### To-do item
Quote the lines of the records from the line containing "This screenshot has height=551, width=738." through the line containing "center [104, 388].", inclusive, omitting the pictures.

### Data for analysis

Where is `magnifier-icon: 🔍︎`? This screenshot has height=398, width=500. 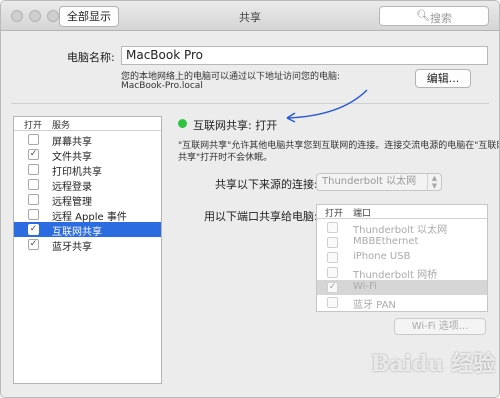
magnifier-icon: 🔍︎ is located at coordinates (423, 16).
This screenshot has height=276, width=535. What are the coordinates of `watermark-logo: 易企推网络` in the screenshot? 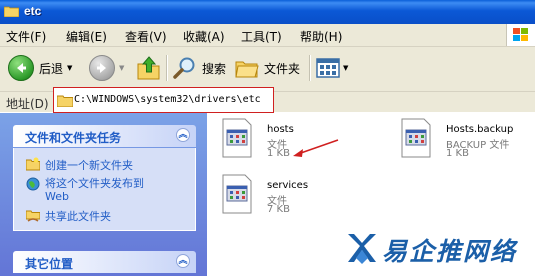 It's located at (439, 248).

...

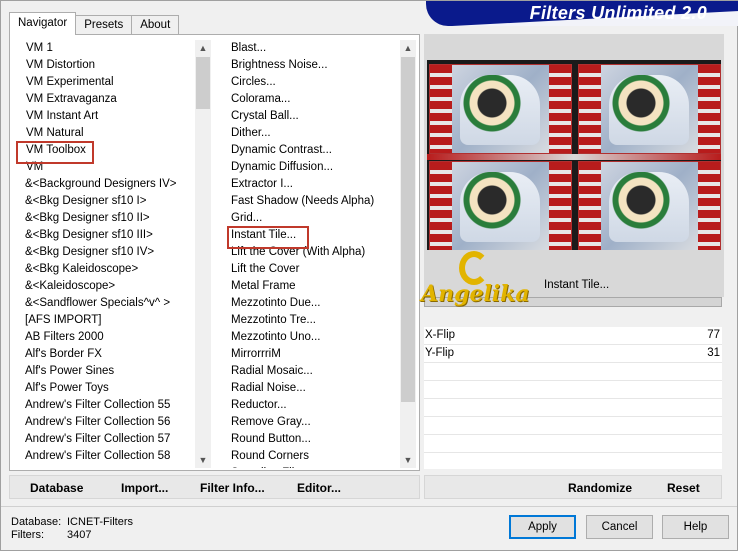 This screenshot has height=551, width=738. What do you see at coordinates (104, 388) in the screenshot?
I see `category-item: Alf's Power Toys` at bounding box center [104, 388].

### Written reply
 This screenshot has height=551, width=738. What do you see at coordinates (104, 388) in the screenshot?
I see `category-item: Alf's Power Toys` at bounding box center [104, 388].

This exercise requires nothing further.